I.C I.C
255
BLOG

O bursztynie i Bursztynowym Szlaku. Cześć pierwsza

I.C I.C Historia Obserwuj temat Obserwuj notkę 1


Jantar był od tysiącleci jednym z najbardziej cenionych towarów luksusowych w Europie i na Bliskim Wschodzie.

Początki jego znaczenia sięgają epoki kamiennej i w tym czasie był on obok soli i krzemienia jednym z najważniejszych towarów wymiany handlowej.

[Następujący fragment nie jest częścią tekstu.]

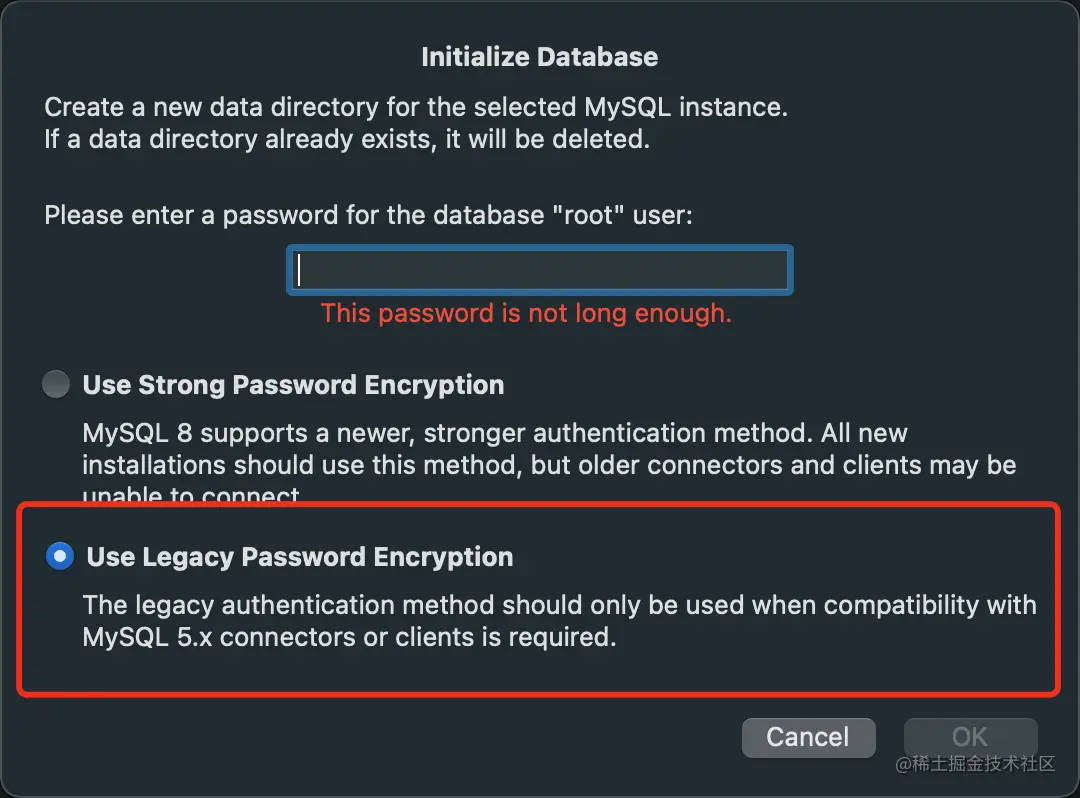Screen dimensions: 1080x798
Task: Click the partially hidden "unable to connect" text
Action: [x=191, y=494]
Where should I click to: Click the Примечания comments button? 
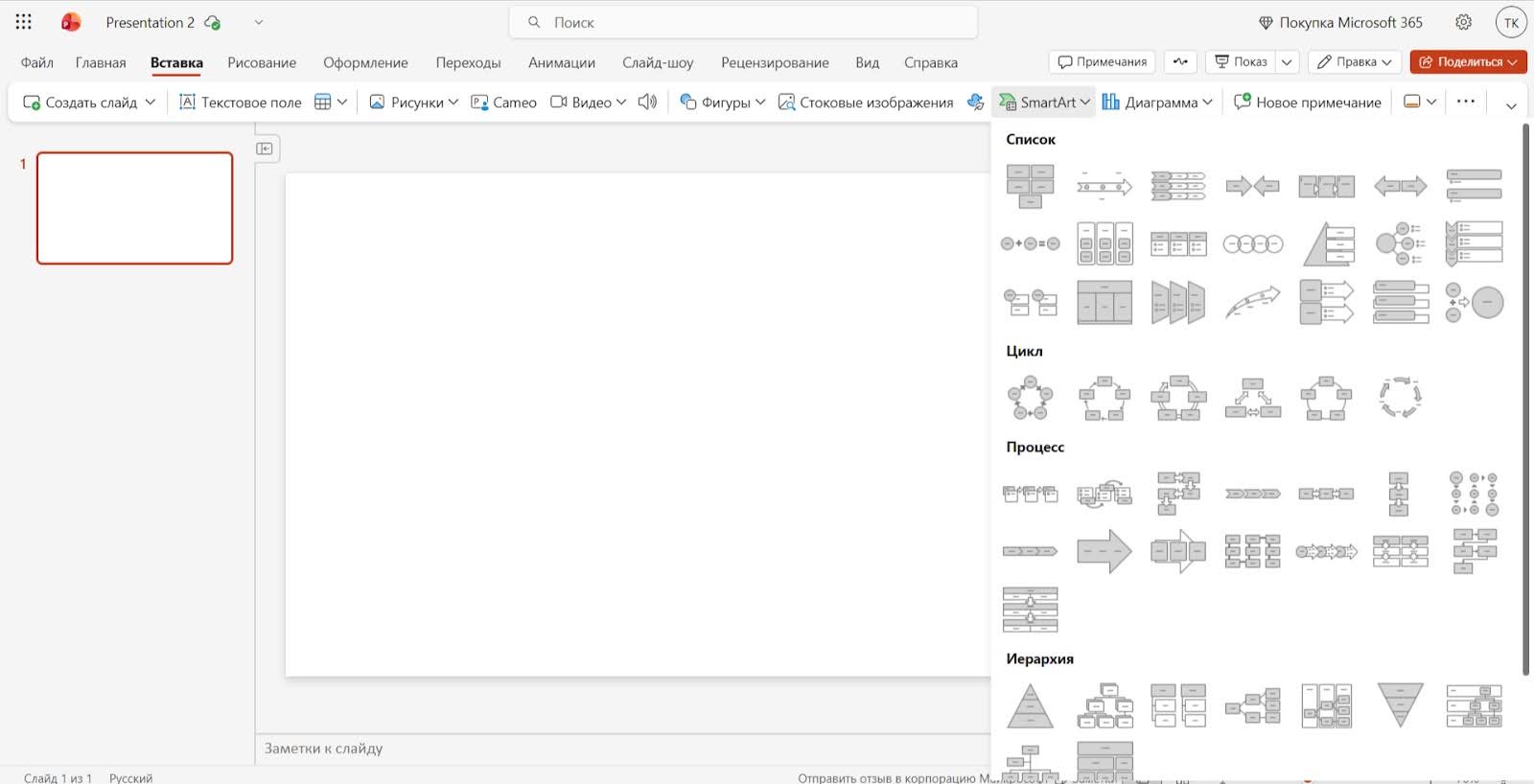click(1102, 61)
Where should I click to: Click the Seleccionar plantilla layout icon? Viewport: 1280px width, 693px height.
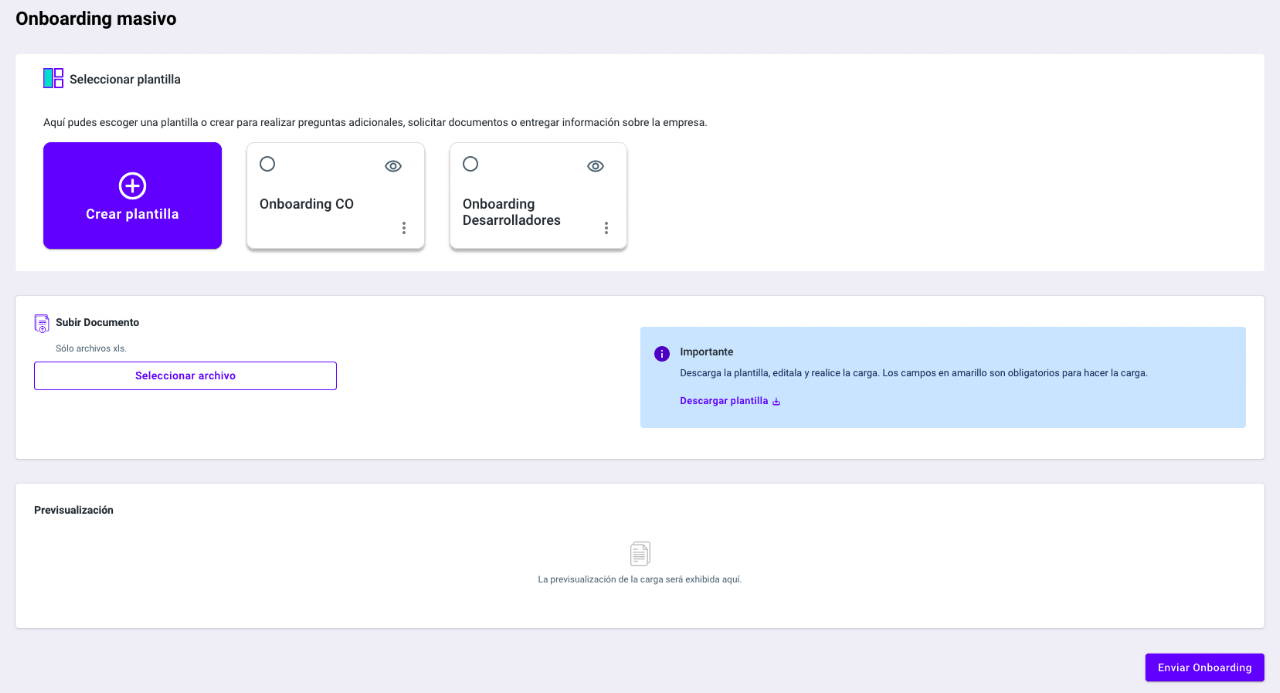tap(53, 78)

Ostatnie badania znalezisk bursztynu w Hiszpanii i Portugalii wskazują jednak na inne źródła jego pochodzenia, przynajmniej w początkowym okresie i na południu Europy.
Do 3 tys przed nasza erą na Półwysep Iberyjski sprowadzano bursztyn, w tym przypadku należałoby raczej użyć określenia simetit, z Sycylii. Co ciekawe wyroby bursztynowe są tam znajdowane razem z wyrobami z kości słoniowej, którą sprowadzano z północnej Afryki. Jest to wskazówką tego, że droga wymiany handlowej przebiegała wzdłuż wybrzeży Afryki, co potwierdza postulowane przeze mnie w poprzednim artykule silne związki ludów R1b z Afryka

https://krysztalowywszechswiat.blogspot.com/2018/09/nasza-krew.html


i wskazuje też na główny kierunek ekspansji tych ludów na wschód, wzdłuż południowych wybrzeży Morza Śródziemnego.

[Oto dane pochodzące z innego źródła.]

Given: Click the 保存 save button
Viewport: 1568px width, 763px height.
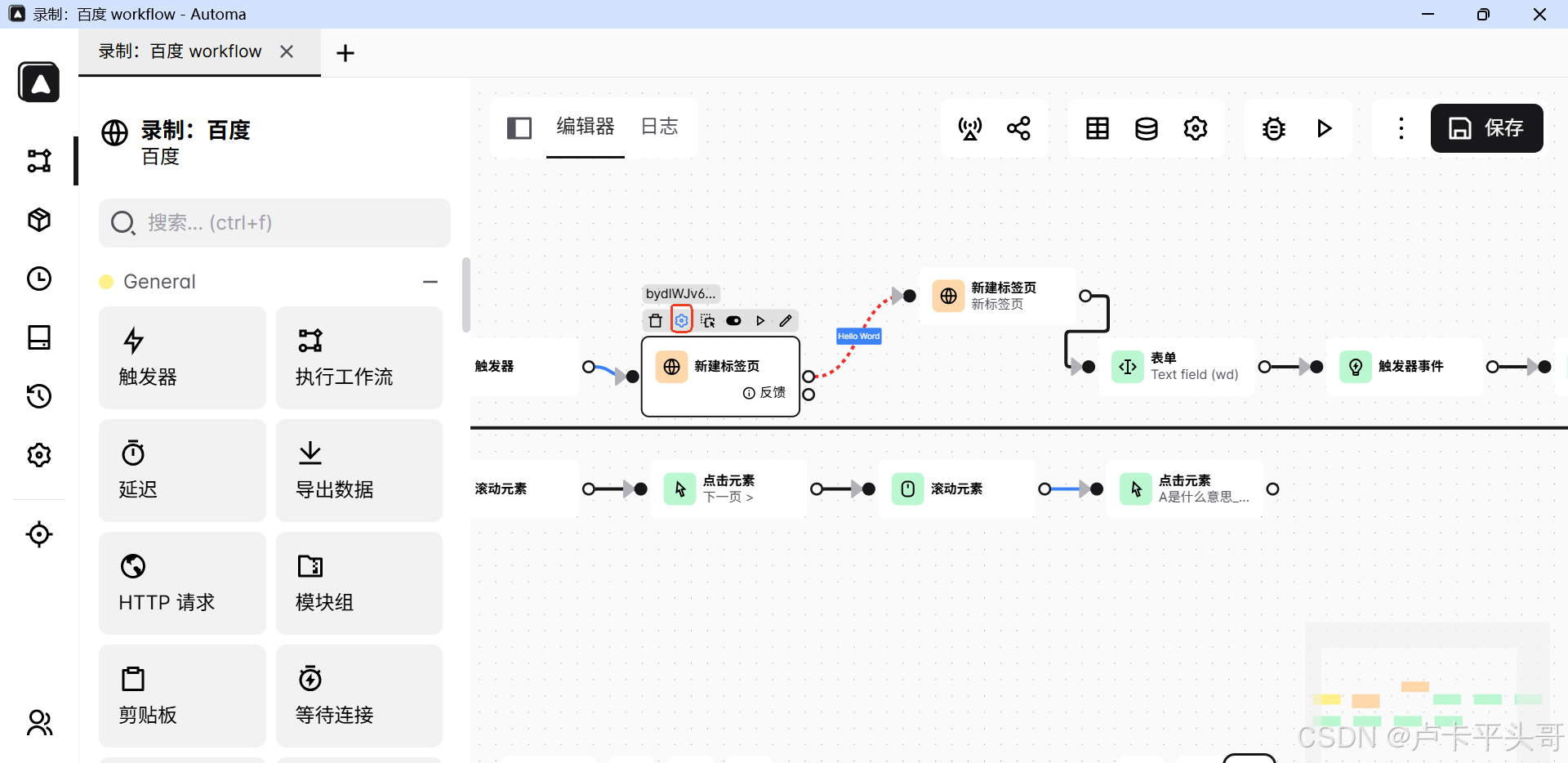Looking at the screenshot, I should (1486, 128).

https://journals.plos.org/plosone/article?id=10.1371/journal.pone.0202235


Bałtycki bursztyn zaczął dominować handel razem z ekspansją Słowian z Europy Środkowej na południe, od 3 tysiąclecia przed naszą erą. Jest to kolejna poszlaka wskazująca na pochodzenie ludów, które w tamtym okresie osiedliły się na obszarze Półwyspu Apenińskiego i Bałkanów. Osiedlająca się na południu Europy ludność słowiańska zabrała ze sobą do nowych ojczyzn również umiłowanie bursztynu, przez co stał się on w Epoce Brązu głównym towarem luksusowym w wymianie handlowej, przyczyniając się do powstania tak zwanego Szlaku Bursztynowego.

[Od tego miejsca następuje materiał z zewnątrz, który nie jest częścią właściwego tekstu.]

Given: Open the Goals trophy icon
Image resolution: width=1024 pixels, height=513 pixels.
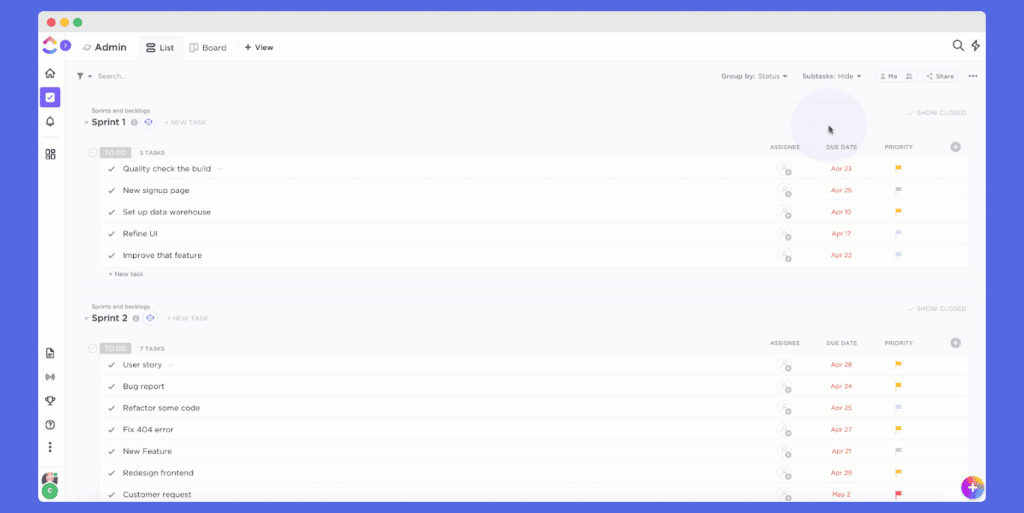Looking at the screenshot, I should click(x=50, y=401).
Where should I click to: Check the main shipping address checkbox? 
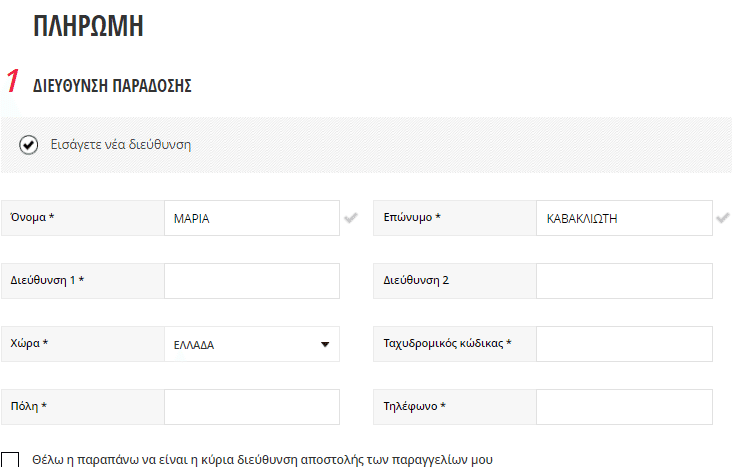[10, 459]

Zarówno Grecy jak i Rzymianie, ale również ludy Bliskiego Wschodu, jako potomkowie Słowian, cenili bursztyn nie tylko ze względu na jego zdobnicze zastosowanie, ale również ze względu na przypisywane mu znaczenie religijne.

https://krysztalowywszechswiat.blogspot.com/2016/07/tajemnica-pochodzenia-etruskow.html


https://krysztalowywszechswiat.blogspot.com/2015/04/o-sowianskich-korzeniach-starozytnej.html


Najprawdopodobniej największe ilości bursztynu sprowadzano nie w celach zdobniczych, ale jako podstawowy składnik kadzideł używanych w obrzędach religijnych.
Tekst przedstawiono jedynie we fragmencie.